◆ **PASSAGE TO READ**:

────────────────

In addition, the use of ESFs and the integration of the Recovery Support Functions (RSFs) into the local pre-disaster recovery plan are best achieved through a collaborative planning process at the local level. Such collaboration ensures that the ESF coordinating and supporting agencies can be incorporated into the planning process for the pre-disaster recovery plan. The natural alignment of ESFs and RSFs is much easier to achieve when approached longitudinally. In other words, logical choices about who should be responsible for the various RSFs can be informed by who leads the closely related ESF. Since the transition from response to recovery can be a blurred line, with overlap inevitable, it is invaluable to effective recovery planning to understand the parallel nature of these efforts.

One Jurisdiction’s Experience In late 2009, Fairfax County, Virginia, which is part of the National Capital Region, became one of the first jurisdictions in the nation to embark on a pre-disaster recovery planning effort. A steering committee – representing governmental and nongovernmental stakeholders, including local elected officials and chambers of commerce – guided the project, which was overseen by the Fairfax County Office of Emergency Management (OEM) and supported by Witt Associates. The multiyear process resulted in a robust plan and a series of validation exercises that involved literally hundreds of stakeholders.

Fairfax modified the structure outlined in the NDRF by: (a) changing RSFs to recovery groups and using a branch structure to bring together analogous recovery groups; as well as (b) expanding the list of recovery groups to make the plan more robust and locally flavored. This modification has the Fairfax County Health Department – the county ESF-8 lead – coordinating two recovery groups and supporting five others. The creation of a recovery group to address the unique challenges of recovering from a biological or radiological incident – co-led by the fire and rescue and health departments – was one positive outcome of modifying the federal guidance. The other was the creation of a health and medical recovery group that focuses specifically on the complicated process of ensuring post-disaster public health service delivery, including the mobilization of service and information centers in affected communities.

────────────────

◆ **PROVIDED DATA**:

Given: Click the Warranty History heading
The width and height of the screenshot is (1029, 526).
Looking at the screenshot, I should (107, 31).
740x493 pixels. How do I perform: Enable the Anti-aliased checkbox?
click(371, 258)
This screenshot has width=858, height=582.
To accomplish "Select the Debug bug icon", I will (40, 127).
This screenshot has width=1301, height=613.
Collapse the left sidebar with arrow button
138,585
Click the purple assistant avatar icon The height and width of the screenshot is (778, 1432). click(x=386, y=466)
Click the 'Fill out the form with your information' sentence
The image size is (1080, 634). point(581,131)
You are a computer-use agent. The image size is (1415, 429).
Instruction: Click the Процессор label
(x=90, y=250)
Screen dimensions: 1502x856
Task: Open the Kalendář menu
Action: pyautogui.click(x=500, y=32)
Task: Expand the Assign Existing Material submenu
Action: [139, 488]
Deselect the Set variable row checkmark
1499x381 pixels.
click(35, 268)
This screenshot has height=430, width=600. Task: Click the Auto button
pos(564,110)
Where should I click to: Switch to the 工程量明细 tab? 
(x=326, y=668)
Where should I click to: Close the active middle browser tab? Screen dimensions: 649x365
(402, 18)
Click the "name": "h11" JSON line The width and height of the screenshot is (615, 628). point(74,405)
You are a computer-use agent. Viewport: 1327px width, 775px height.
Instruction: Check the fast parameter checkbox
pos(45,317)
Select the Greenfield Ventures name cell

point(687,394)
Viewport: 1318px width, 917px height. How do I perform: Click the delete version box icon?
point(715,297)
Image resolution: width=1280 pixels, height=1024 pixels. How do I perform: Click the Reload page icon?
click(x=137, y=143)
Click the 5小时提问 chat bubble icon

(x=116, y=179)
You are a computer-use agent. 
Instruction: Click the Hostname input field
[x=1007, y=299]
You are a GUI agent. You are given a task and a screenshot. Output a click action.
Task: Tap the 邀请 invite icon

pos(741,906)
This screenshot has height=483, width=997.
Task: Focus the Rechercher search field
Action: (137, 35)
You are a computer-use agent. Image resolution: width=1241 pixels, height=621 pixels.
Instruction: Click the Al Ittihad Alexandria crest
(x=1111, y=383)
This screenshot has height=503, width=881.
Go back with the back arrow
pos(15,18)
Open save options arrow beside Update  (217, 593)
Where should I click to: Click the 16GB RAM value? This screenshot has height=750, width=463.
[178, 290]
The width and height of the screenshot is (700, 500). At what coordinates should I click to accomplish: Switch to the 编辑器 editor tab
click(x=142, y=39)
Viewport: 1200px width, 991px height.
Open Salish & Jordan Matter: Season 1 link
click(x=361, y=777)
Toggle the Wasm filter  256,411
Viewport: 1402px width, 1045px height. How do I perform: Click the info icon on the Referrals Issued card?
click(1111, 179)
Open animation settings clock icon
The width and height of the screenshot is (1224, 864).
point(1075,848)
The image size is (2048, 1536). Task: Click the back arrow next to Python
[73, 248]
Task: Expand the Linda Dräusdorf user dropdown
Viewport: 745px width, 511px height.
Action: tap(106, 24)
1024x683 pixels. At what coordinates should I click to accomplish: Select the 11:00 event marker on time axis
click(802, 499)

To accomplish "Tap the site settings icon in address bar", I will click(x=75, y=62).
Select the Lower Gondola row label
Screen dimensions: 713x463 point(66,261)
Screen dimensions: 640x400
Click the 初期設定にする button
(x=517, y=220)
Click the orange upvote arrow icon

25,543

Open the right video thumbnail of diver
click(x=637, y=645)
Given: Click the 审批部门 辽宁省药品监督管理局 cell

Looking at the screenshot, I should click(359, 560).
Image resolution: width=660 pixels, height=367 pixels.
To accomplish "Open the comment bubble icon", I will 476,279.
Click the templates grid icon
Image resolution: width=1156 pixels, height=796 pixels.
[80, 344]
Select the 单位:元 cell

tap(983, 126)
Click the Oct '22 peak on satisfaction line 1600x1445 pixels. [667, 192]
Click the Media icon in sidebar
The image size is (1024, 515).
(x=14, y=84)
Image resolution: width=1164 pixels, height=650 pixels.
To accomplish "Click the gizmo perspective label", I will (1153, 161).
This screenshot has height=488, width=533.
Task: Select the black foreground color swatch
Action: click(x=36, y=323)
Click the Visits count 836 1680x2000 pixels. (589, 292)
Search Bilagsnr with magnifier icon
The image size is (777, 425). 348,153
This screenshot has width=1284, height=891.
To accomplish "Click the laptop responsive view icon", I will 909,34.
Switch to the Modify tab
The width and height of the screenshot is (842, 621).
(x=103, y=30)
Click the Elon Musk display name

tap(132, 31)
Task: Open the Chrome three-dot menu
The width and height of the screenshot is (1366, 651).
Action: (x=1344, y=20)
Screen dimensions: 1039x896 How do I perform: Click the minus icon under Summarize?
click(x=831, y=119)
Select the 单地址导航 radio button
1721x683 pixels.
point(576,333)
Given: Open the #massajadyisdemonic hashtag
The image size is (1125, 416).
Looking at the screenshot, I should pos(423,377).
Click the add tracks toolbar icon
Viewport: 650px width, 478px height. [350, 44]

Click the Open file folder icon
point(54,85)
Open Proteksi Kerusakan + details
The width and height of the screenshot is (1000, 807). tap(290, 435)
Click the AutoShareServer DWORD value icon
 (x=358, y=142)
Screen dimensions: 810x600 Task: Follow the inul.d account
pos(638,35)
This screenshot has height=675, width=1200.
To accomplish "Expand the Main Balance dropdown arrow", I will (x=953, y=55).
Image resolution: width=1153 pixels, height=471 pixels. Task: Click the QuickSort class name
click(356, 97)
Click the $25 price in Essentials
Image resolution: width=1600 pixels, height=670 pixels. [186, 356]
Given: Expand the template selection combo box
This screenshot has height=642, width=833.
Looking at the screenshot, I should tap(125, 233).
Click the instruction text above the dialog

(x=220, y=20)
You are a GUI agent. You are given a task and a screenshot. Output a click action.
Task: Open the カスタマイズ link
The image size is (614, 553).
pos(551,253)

────────────────

◆ **ACTIVITY A**: List every organization that the passage on pre-disaster recovery planning refers to by its full proper name.
◆ **ACTIVITY B**: Quote the part of the passage on pre-disaster recovery planning that opens with the words containing "One Jurisdiction’s Experience In" and closes with "hundreds of stakeholders.".
◆ **ACTIVITY C**: Extend the passage on pre-disaster recovery planning, beginning immediately after its final sentence.

◆ **WRITTEN RESPONSE A**:
Fairfax County Office of Emergency Management (OEM)
Witt Associates
Fairfax County Health Department

◆ **WRITTEN RESPONSE B**:
One Jurisdiction’s Experience In late 2009, Fairfax County, Virginia, which is part of the National Capital Region, became one of the first jurisdictions in the nation to embark on a pre-disaster recovery planning effort. A steering committee – representing governmental and nongovernmental stakeholders, including local elected officials and chambers of commerce – guided the project, which was overseen by the Fairfax County Office of Emergency Management (OEM) and supported by Witt Associates. The multiyear process resulted in a robust plan and a series of validation exercises that involved literally hundreds of stakeholders.

◆ **WRITTEN RESPONSE C**:
The plan introduced the concept of a recovery agency – a temporary organization charged with recovery – accountable to an appointed recovery coordinator and recovery policy board. The composition of this recovery agency is dictated by the type of disaster and its impact on the county. The entire recovery organization reports to the county executive and the county board of supervisors, thus ensuring transparency and accountability.

The plan describes the process for how the response-phase incident command structure will transition to the recovery-phase organization, including the incorporation of recovery-phase command and general staff members into the response-phase organization to help ensure continuity and a more seamless transfer of command. It also allows for the gradual demobilization of response-phase leadership not being utilized in the recovery agency by allowing them to train the incoming recovery agency leadership before transitioning out of the response.

Further validation, including an upcoming operations-based exercise, and a subsequent review and revision of the plan based on the after-action review process, will help Fairfax County become better prepared to recover from disasters. Although the county has not had to operationalize recovery on a large-scale, several smaller-scale incidents – especially the 2012 Derecho storm, which impacted a number of healthcare facilities – provided a real-world opportunity for ESF-8 to collaborate in the response and recovery phase. These opportunities led to successful outcomes and additional planning to ensure that all ESF-8 partners are prepared to recover from emergencies large and small.

Marc Barbiere

Marc Barbiere has served as the emergency management coordinator for the Fairfax County Health Department since 2009, overseeing the agency’s emergency management program. Prior to that, he served close to 20 years in public safety, public health, and emergency management in New York City. He has a master’s degree in public health, and is both a Certified Emergency Manager (CEM) and a Virginia Professional Emergency Manager (VPEM).